Dead Beautiful
- Author: Yvonne Woon
- Cover artist: Elizabeth H. Clark (design) Jonathan Barkat (photograph)
- Country: United States
- Language: English
- Genre: Urban fantasy, Young adult novel
- Publisher: Hyperion Books
- Published: September 21, 2010
- Media type: Print (Hardcover, Paperback) E-book (Kindle) Audio Book (CD)
- Followed by: Life Eternal

= Dead Beautiful =

2010 novel by Yvonne Woon

Dead Beautiful is a young adult urban fantasy novel by American author Yvonne Woon. The story follows Renée Winters, an orphan who is sent to the mysterious
Gottfried academy. While enrolled, Renée discovers a series of enigmas, most surrounding her school, her boyfriend, and eventually herself. The novel was released to critical acclaim in 2010, with a sequel, Life Eternal, following in 2012.

==Overview==
Dead Beautiful introduces Renée Winters, a thoughtful and alluring girl from California with a largely soft-spoken demeanor.

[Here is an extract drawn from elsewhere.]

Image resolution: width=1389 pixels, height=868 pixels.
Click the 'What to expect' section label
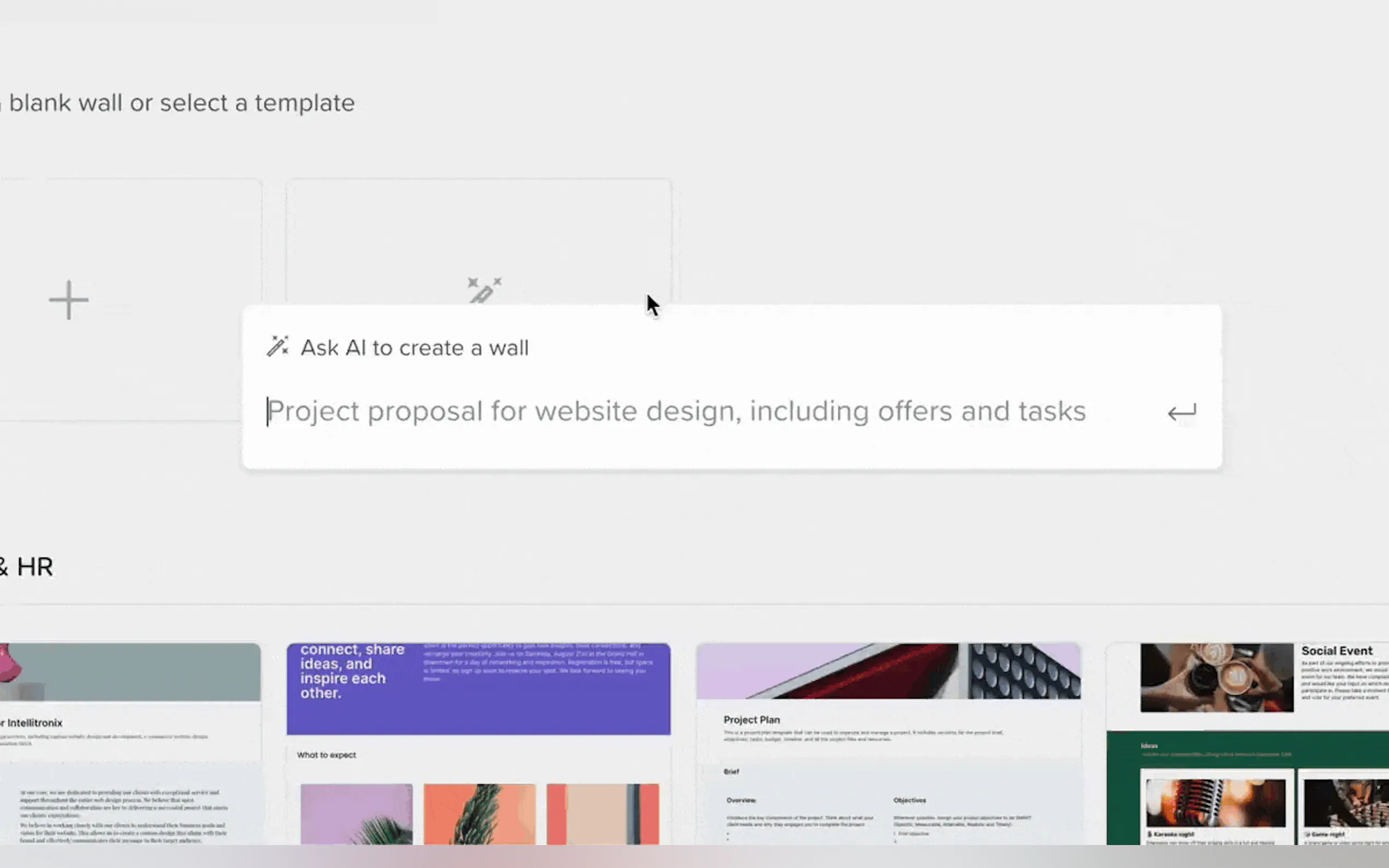(326, 755)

On her sixteenth birthday, she finds the deceased bodies of her parents in a forest. Both are discovered with gauze in their mouths after apparently suffering heart attacks. Soon afterward, Renée's grandfather, who separated from the family after a dispute, sends her to a seemingly gothic boarding school called Gottfried Academy in Maine. Upon arrival, she befriends a girl named Eleanor, and becomes romantically linked to a mysterious boy named Dante. It soon becomes apparent that Renée is somehow able to detect dead bodies, while other paranormal enigmas surround her and Dante as well. After learning of a death similar to those of her parents, and finding that other students have gone missing, Renée begins to investigate a supernatural mystery.

==Background==
Growing up in a stone colonial surrounded by woods, author Yvonne Woon "developed a penchant for the macabre." Several aspects of Gottfried Academy were inspired by Woon's time as a student at Worcester Academy. She later became fascinated with Latin, and incorporated it into her novel. Woon has stated that the language "just seemed to fit naturally into the lore of the story." The author chose Maine as her primary setting, noting that the quiet, "undiscovered" allure lent itself well to the mysterious nature of her tale.

==Reception==
In a starred review, Kirkus likened Dead Beautiful to a more serious version of Alice in Wonderland, and stated that the novel "takes a new and unconventional look at the undead, focusing on story and interesting characters and leaving gore and mayhem hidden in the background." The review summed up the book as well written and intriguing, adding that it "ends with much to explore in what one hopes will be swiftly forthcoming sequels." School Library Journal called the story "a real page-turner." A review from Booklist compared the novel to Murder, She Wrote, and stated that it "offers an attention-grabbing take on zombies." The review also noted that the "world building and setting contribute as much to the story as character and plot."

==Sequels==
The sequel to Dead Beautiful, titled Life Eternal, was released on January 24, 2012. Woon's third and final book in the series, Love Reborn, was released in January 2014.